Rows taken from a dataset

****************

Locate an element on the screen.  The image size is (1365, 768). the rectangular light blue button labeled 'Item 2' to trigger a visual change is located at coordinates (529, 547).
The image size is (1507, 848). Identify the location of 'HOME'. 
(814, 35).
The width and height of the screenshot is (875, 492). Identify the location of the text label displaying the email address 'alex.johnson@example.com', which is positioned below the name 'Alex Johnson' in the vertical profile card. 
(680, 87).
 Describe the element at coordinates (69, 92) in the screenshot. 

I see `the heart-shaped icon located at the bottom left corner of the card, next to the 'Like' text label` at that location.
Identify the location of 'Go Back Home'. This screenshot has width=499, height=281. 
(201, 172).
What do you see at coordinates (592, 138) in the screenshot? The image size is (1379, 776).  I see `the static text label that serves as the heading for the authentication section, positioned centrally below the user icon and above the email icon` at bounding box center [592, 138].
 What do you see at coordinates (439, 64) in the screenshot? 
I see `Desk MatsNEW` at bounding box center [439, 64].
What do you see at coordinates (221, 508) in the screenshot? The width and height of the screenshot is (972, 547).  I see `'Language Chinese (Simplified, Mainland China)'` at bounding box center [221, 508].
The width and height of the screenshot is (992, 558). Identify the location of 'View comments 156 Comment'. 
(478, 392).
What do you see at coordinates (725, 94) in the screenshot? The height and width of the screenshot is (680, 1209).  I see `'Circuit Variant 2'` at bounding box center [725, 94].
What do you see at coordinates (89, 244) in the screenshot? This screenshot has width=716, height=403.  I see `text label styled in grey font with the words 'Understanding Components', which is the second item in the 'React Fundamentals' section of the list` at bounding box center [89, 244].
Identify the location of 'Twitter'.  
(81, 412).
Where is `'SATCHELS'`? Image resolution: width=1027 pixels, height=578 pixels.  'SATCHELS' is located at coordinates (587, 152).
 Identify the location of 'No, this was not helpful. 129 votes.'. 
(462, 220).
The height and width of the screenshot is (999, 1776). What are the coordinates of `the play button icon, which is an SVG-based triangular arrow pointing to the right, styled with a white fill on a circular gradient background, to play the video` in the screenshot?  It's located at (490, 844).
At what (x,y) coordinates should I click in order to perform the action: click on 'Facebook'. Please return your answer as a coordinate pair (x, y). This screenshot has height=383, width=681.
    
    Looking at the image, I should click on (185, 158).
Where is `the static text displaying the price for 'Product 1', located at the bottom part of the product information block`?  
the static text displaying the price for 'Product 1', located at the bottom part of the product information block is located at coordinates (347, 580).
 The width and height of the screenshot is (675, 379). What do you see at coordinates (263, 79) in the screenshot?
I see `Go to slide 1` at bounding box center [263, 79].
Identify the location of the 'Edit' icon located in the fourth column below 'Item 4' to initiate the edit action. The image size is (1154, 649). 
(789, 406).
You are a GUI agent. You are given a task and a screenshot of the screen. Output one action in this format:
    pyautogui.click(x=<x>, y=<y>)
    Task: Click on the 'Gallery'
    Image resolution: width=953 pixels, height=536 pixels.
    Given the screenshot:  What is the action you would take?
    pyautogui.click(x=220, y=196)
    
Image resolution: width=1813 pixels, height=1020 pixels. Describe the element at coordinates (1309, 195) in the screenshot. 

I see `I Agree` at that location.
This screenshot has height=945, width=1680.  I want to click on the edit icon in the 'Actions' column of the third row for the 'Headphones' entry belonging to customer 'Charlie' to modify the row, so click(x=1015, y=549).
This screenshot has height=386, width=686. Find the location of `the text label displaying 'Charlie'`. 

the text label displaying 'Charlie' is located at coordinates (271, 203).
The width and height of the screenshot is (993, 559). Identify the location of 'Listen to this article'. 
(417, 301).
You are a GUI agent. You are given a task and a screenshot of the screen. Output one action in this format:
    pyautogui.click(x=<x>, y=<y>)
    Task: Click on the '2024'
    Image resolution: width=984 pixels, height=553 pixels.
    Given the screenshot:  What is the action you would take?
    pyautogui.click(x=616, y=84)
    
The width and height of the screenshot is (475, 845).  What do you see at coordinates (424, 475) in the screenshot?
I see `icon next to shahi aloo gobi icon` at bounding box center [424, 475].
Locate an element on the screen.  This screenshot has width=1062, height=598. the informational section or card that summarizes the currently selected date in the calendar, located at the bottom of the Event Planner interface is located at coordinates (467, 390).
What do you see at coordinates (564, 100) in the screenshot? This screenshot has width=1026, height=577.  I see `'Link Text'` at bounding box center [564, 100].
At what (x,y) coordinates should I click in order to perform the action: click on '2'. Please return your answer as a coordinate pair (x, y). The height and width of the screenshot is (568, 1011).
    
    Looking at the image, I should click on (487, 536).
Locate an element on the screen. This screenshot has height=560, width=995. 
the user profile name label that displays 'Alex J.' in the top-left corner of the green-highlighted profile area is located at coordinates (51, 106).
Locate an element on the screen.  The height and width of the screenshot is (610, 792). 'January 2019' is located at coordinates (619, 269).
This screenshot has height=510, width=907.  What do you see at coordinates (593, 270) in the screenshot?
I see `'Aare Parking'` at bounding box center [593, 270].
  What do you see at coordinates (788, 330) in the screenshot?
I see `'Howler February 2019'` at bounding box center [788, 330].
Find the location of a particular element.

****************

Can you set out all of the material above as a numbered list, skipping any blank lines?

Answer to the task:
1. Locate an element on the screen.  The image size is (1365, 768). the rectangular light blue button labeled 'Item 2' to trigger a visual change is located at coordinates (529, 547).
2. The image size is (1507, 848). Identify the location of 'HOME'. 
3. (814, 35).
4. The width and height of the screenshot is (875, 492). Identify the location of the text label displaying the email address 'alex.johnson@example.com', which is positioned below the name 'Alex Johnson' in the vertical profile card. 
5. (680, 87).
6.  Describe the element at coordinates (69, 92) in the screenshot. 
7. I see `the heart-shaped icon located at the bottom left corner of the card, next to the 'Like' text label` at that location.
8. Identify the location of 'Go Back Home'. This screenshot has width=499, height=281. 
9. (201, 172).
10. What do you see at coordinates (592, 138) in the screenshot? The image size is (1379, 776).  I see `the static text label that serves as the heading for the authentication section, positioned centrally below the user icon and above the email icon` at bounding box center [592, 138].
11.  What do you see at coordinates (439, 64) in the screenshot? 
12. I see `Desk MatsNEW` at bounding box center [439, 64].
13. What do you see at coordinates (221, 508) in the screenshot? The width and height of the screenshot is (972, 547).  I see `'Language Chinese (Simplified, Mainland China)'` at bounding box center [221, 508].
14. The width and height of the screenshot is (992, 558). Identify the location of 'View comments 156 Comment'. 
15. (478, 392).
16. What do you see at coordinates (725, 94) in the screenshot? The height and width of the screenshot is (680, 1209).  I see `'Circuit Variant 2'` at bounding box center [725, 94].
17. What do you see at coordinates (89, 244) in the screenshot? This screenshot has width=716, height=403.  I see `text label styled in grey font with the words 'Understanding Components', which is the second item in the 'React Fundamentals' section of the list` at bounding box center [89, 244].
18. Identify the location of 'Twitter'.  
19. (81, 412).
20. Where is `'SATCHELS'`? Image resolution: width=1027 pixels, height=578 pixels.  'SATCHELS' is located at coordinates (587, 152).
21.  Identify the location of 'No, this was not helpful. 129 votes.'. 
22. (462, 220).
23. The height and width of the screenshot is (999, 1776). What are the coordinates of `the play button icon, which is an SVG-based triangular arrow pointing to the right, styled with a white fill on a circular gradient background, to play the video` in the screenshot?  It's located at (490, 844).
24. At what (x,y) coordinates should I click in order to perform the action: click on 'Facebook'. Please return your answer as a coordinate pair (x, y). This screenshot has height=383, width=681.
25.     Looking at the image, I should click on (185, 158).
26. Where is `the static text displaying the price for 'Product 1', located at the bottom part of the product information block`?  
27. the static text displaying the price for 'Product 1', located at the bottom part of the product information block is located at coordinates (347, 580).
28.  The width and height of the screenshot is (675, 379). What do you see at coordinates (263, 79) in the screenshot?
29. I see `Go to slide 1` at bounding box center [263, 79].
30. Identify the location of the 'Edit' icon located in the fourth column below 'Item 4' to initiate the edit action. The image size is (1154, 649). 
31. (789, 406).
32. You are a GUI agent. You are given a task and a screenshot of the screen. Output one action in this format:
33.     pyautogui.click(x=<x>, y=<y>)
34.     Task: Click on the 'Gallery'
35.     Image resolution: width=953 pixels, height=536 pixels.
36.     Given the screenshot:  What is the action you would take?
37.     pyautogui.click(x=220, y=196)
38. Image resolution: width=1813 pixels, height=1020 pixels. Describe the element at coordinates (1309, 195) in the screenshot. 
39. I see `I Agree` at that location.
40. This screenshot has height=945, width=1680.  I want to click on the edit icon in the 'Actions' column of the third row for the 'Headphones' entry belonging to customer 'Charlie' to modify the row, so click(x=1015, y=549).
41. This screenshot has height=386, width=686. Find the location of `the text label displaying 'Charlie'`. 
42. the text label displaying 'Charlie' is located at coordinates (271, 203).
43. The width and height of the screenshot is (993, 559). Identify the location of 'Listen to this article'. 
44. (417, 301).
45. You are a GUI agent. You are given a task and a screenshot of the screen. Output one action in this format:
46.     pyautogui.click(x=<x>, y=<y>)
47.     Task: Click on the '2024'
48.     Image resolution: width=984 pixels, height=553 pixels.
49.     Given the screenshot:  What is the action you would take?
50.     pyautogui.click(x=616, y=84)
51. The width and height of the screenshot is (475, 845).  What do you see at coordinates (424, 475) in the screenshot?
52. I see `icon next to shahi aloo gobi icon` at bounding box center [424, 475].
53. Locate an element on the screen.  This screenshot has width=1062, height=598. the informational section or card that summarizes the currently selected date in the calendar, located at the bottom of the Event Planner interface is located at coordinates (467, 390).
54. What do you see at coordinates (564, 100) in the screenshot? This screenshot has width=1026, height=577.  I see `'Link Text'` at bounding box center [564, 100].
55. At what (x,y) coordinates should I click in order to perform the action: click on '2'. Please return your answer as a coordinate pair (x, y). The height and width of the screenshot is (568, 1011).
56.     Looking at the image, I should click on (487, 536).
57. Locate an element on the screen. This screenshot has height=560, width=995. 
58. the user profile name label that displays 'Alex J.' in the top-left corner of the green-highlighted profile area is located at coordinates (51, 106).
59. Locate an element on the screen.  The height and width of the screenshot is (610, 792). 'January 2019' is located at coordinates (619, 269).
60. This screenshot has height=510, width=907.  What do you see at coordinates (593, 270) in the screenshot?
61. I see `'Aare Parking'` at bounding box center [593, 270].
62.   What do you see at coordinates (788, 330) in the screenshot?
63. I see `'Howler February 2019'` at bounding box center [788, 330].
64. Find the location of a particular element.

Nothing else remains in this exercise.